___ Text shown ___

The year, is obviously 2033, the world, post apocalyptic world with only 40,000 people left alive. Those left alive have been living in metro of a big ex-USSR city, Moscow for the last 20 years. Nuclear war destroyed their homeland. These people are the last representatives of mankind – human cycle of evolution nears its end, new species (very ugly) appear on the surface of the Earth and deep inside of metro. Some people inside the metro still remember happy years before THAT DAY and they still believe that one day they will return up to the surface. What’s present is a very heavy psychological atmosphere: small children who will never see sky, old people who still remember the PAST times, and young men and women who fight for their world, for their children. Each station became a country, with its government, army, borders and many other things from the past. Firearms cartridges serve as currency.

___ Stored data ___

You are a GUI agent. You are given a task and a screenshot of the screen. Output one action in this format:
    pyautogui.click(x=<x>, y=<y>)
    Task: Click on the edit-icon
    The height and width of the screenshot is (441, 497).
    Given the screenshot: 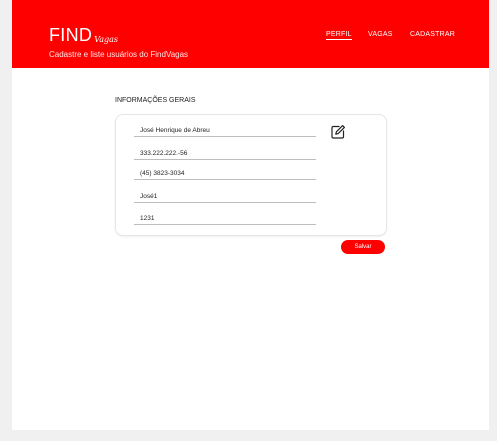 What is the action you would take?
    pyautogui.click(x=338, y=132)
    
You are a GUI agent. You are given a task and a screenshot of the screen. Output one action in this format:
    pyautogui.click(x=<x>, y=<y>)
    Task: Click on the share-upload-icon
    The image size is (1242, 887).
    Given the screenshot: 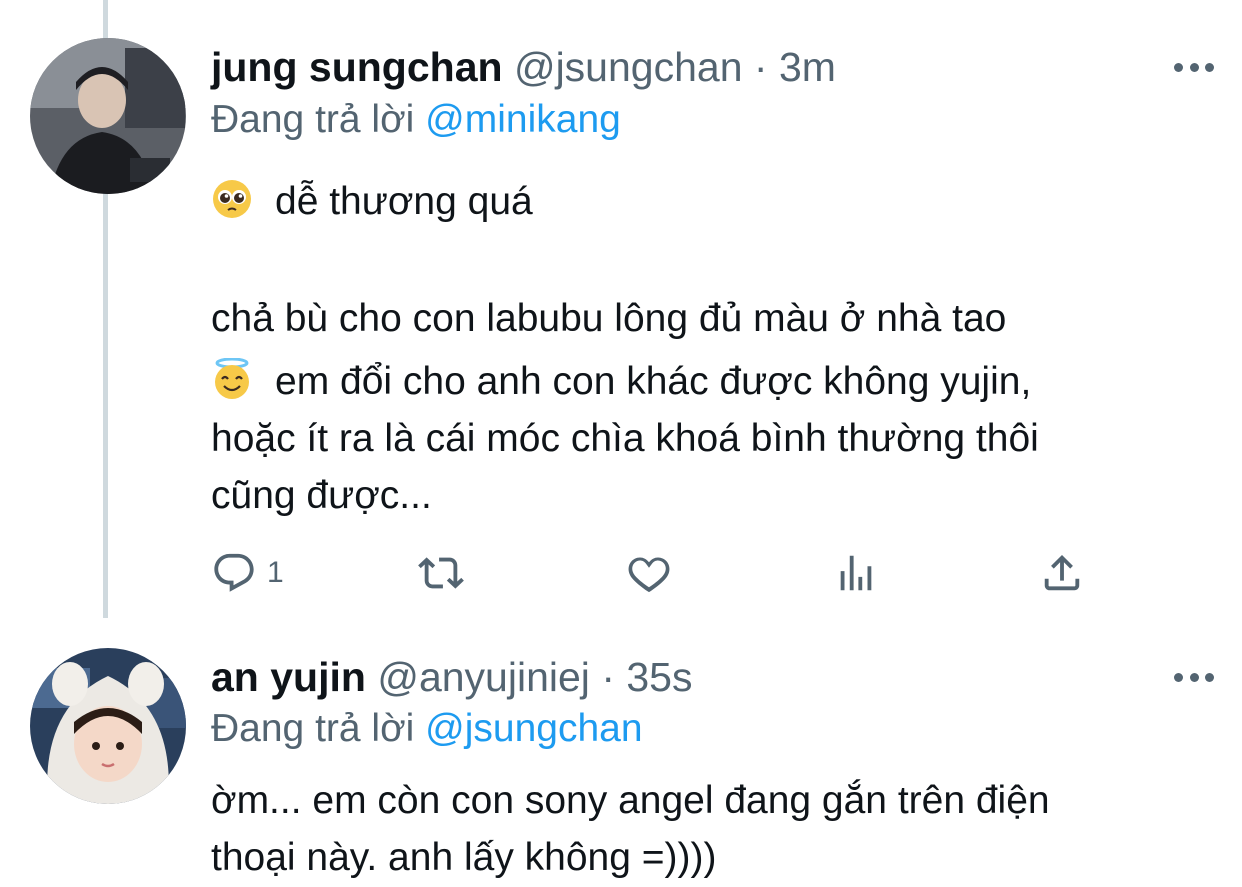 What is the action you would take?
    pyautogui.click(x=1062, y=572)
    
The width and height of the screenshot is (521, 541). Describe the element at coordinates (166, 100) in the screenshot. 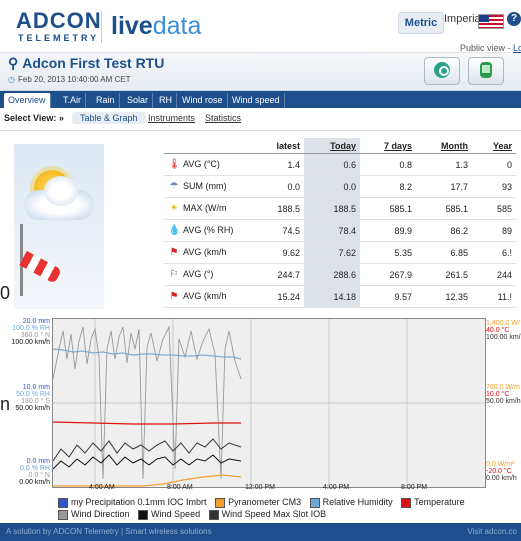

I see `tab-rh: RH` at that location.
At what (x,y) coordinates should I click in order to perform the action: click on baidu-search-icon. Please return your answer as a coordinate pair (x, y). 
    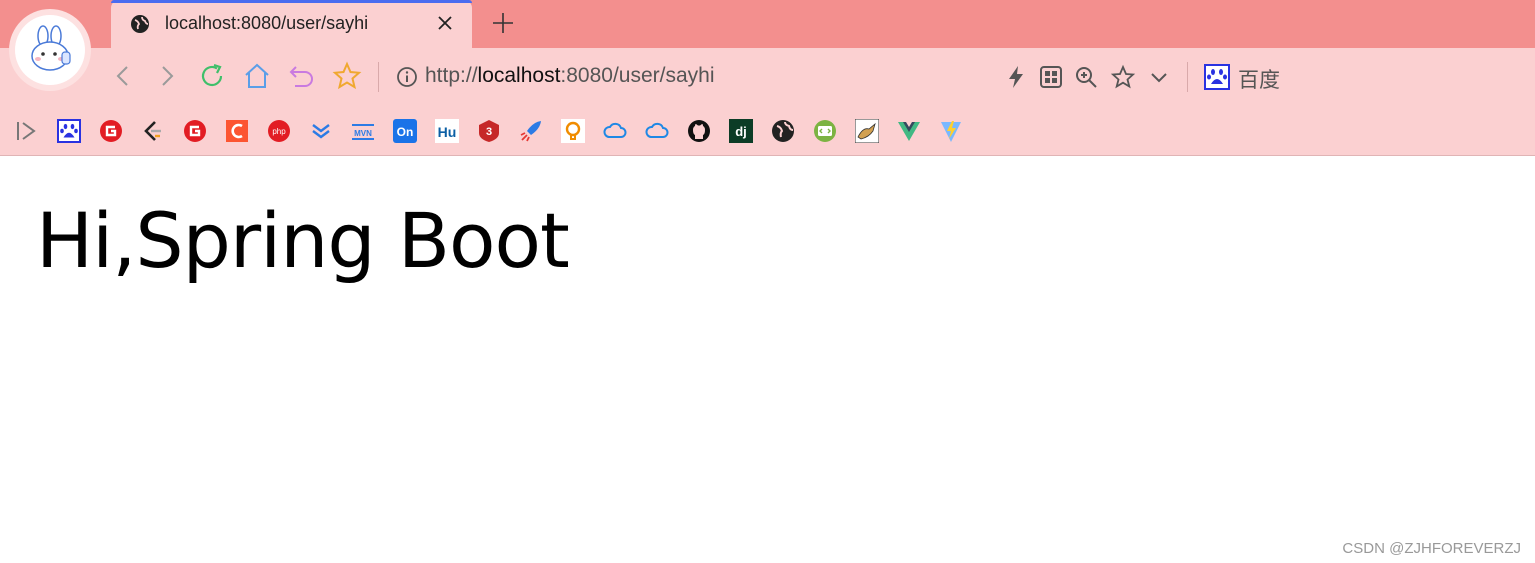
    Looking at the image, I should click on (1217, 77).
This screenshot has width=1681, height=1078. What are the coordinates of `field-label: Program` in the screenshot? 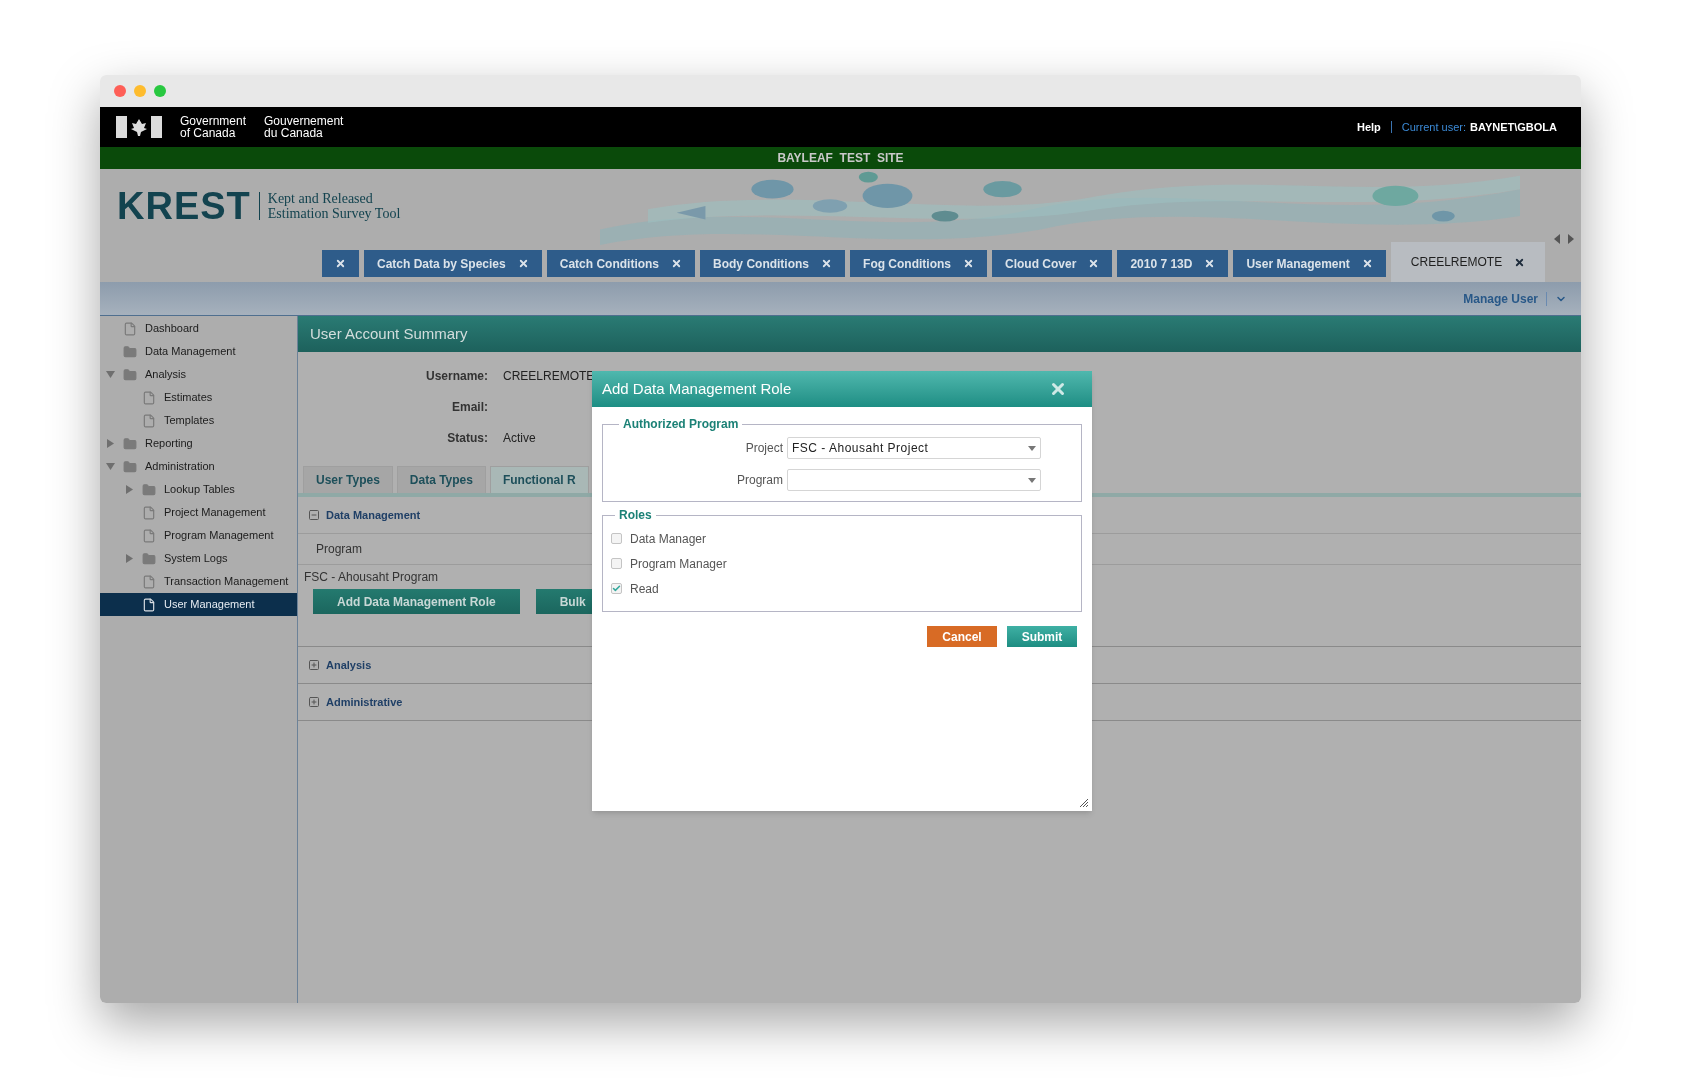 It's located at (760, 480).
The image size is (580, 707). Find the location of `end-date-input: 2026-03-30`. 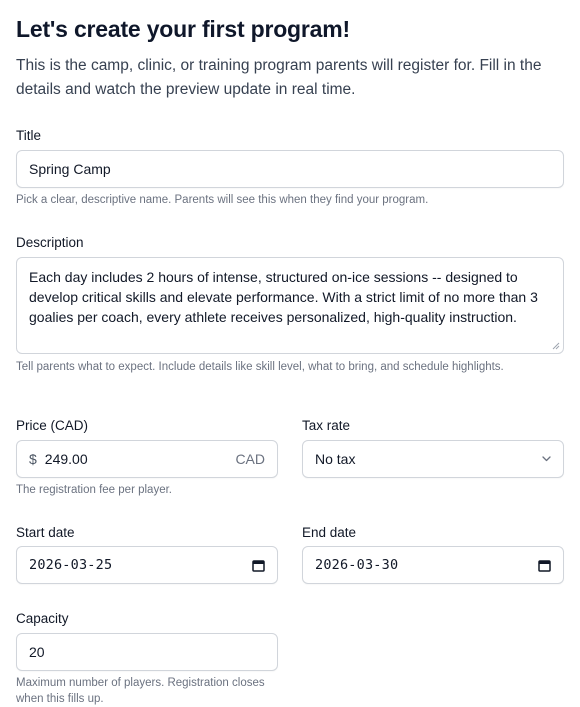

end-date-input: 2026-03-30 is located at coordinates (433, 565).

___

* _What to produce_
In the text about the Moscow metro, what do people use as currency? The entries play no part here.

* _Exercise output_
Firearms cartridges.